集字典的交集

Question

So I have a dictionary that was made from reading a file and making a key for each word found in that file with the value being a set of line numbers that the word occurs on. Here is an example of the dictionary from a file.

{'we': {4}, 'created': {4}, 'into': {2}, 'cant': {6}, 'imagination': {3}, 'with': {4}, 'nature': {2}, 'genius': {7}, 'gravity': {6}, 'of': {1, 3, 5}, 'rather': {1}, 'has': {7}, 'difference': {7}, 'try': {1}, 'better': {2}, 'used': {4}, 'value': {1}, 'between': {7}, 'blame': {6}, 'problems': {4}, 'is': {3, 7}, 'everything': {2}, 'not': {1, 3}, 'to': {1}, 'intelligence': {3}, 'thinking': {4}, 'them': {4}, 'deep': {2}, 'become': {1}, 'falling': {6}, 'for': {6}, 'character': {5}, 'when': {4}, 'will': {2}, 'solve': {4}, 'limits': {7}, 'same': {4}, 'weakness': {5}, 'and': {2, 7}, 'but': {1, 3}, 'love': {6}, 'knowledge': {3}, 'understand': {2}, 'then': {2}, 'man': {1}, 'our': {4}, 'attitude': {5}, 'in': {6}, 'the': {3, 4, 7}, 'that': {7}, 'sign': {3}, 'look': {2}, 'stupidity': {7}, 'cannot': {4}, 'its': {7}, 'true': {3}, 'success': {1}, 'becomes': {5}, 'you': {2, 6}}

What I need to do is take user entered space separated words (that I made into a list) and search the dictionary for the intersection of lines that they are all on. For example if the user enters "the" then it would return 3, 4, 7 and if they entered "the is" would return 3, 7.

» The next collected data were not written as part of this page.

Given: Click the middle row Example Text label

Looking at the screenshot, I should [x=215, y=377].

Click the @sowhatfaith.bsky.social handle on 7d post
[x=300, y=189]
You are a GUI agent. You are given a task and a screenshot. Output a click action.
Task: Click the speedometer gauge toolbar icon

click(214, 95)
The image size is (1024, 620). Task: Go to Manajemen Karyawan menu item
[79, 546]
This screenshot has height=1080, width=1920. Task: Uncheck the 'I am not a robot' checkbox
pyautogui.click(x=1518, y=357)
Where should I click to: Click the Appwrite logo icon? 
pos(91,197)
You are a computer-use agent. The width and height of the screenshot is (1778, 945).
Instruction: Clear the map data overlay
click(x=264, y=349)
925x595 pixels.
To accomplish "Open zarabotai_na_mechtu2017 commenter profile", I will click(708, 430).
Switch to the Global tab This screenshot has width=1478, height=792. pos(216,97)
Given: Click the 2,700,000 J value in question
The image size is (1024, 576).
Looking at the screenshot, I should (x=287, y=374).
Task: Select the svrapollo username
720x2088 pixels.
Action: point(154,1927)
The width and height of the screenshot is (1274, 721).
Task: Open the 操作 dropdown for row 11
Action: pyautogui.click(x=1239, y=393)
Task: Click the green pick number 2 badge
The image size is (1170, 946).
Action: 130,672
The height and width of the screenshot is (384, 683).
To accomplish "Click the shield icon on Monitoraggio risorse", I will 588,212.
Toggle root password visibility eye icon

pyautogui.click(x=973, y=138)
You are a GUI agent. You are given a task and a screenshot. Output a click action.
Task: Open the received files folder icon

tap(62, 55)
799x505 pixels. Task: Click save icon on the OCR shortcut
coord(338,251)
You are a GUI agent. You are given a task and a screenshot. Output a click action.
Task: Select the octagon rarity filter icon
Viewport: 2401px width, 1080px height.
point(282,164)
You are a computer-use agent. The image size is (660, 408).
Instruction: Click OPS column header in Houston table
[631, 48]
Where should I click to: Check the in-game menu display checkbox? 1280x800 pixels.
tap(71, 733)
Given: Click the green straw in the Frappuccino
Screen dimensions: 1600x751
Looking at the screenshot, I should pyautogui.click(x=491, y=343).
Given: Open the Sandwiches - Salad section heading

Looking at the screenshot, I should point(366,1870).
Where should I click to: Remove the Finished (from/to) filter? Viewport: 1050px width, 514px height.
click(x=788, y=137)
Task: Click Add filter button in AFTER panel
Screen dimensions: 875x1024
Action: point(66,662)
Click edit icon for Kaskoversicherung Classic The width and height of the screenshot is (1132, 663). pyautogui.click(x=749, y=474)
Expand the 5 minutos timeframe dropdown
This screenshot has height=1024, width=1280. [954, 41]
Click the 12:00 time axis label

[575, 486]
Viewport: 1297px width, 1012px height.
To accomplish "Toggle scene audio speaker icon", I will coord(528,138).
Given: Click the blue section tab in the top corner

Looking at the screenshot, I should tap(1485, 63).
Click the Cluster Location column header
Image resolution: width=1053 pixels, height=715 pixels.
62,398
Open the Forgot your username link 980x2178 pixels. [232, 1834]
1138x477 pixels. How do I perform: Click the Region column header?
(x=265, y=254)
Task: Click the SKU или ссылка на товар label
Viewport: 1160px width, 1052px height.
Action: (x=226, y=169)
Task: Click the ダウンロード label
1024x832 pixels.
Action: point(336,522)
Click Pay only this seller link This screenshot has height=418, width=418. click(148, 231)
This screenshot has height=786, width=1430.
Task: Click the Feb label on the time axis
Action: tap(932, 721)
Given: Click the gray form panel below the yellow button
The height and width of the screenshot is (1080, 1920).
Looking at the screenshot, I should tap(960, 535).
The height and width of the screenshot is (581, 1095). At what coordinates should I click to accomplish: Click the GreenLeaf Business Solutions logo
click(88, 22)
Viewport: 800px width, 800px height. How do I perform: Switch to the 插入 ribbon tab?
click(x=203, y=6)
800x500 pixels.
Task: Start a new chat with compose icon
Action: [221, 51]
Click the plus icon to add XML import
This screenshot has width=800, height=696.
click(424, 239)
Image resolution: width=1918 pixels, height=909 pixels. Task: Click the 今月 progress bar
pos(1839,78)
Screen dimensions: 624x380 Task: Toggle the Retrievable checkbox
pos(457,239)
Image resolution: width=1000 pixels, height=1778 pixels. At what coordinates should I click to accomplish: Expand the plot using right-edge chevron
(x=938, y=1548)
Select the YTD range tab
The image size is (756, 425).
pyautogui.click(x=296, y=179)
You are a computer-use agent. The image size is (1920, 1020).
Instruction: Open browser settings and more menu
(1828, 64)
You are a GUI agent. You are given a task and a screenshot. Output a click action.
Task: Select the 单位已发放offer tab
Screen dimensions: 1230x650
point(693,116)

Here is what I have come up with so far just trying to get it to work for 1 word:

inp_lst = inp_str.strip().split()

print("The co-occurance for: " + ", ".join(inp_lst))


for word in inp_lst:

    word = word.strip().strip(string.punctuation).lower()\
        .replace("'","").replace("-","")

    if word in D: 
        word_set = D[word]

    else:
        return None


cooccurance_lst = list(word_set)

return cooccurance_lst.sort() 

And everything I try keeps returning None.

Answer 1

Let's assume uinput is the list of user-entered words and D is your dictionary, eg:

uinput = "the is".split()

Then you can go over the uinput , use each word as a dictionary key, fetch its value, and finally take the intersection, exactly as your question's title suggests:

set.intersection(*[D[x] for x in uinput if x in D])
#{3, 7}

Answer 2

this is the problem :

 if word not in D: 
    word_set = D[word]

should be

if word in D: 
    word_set = D[word]

Answer 3

I think the problem is the line if word not in D: . In that line, you make sure any input that is in D is deferred to the else , thereby returning None (I'm assuming this all takes place within a function, as that's the only place where return statements make sense). Changing it to if word in D: should allow you to continue debugging.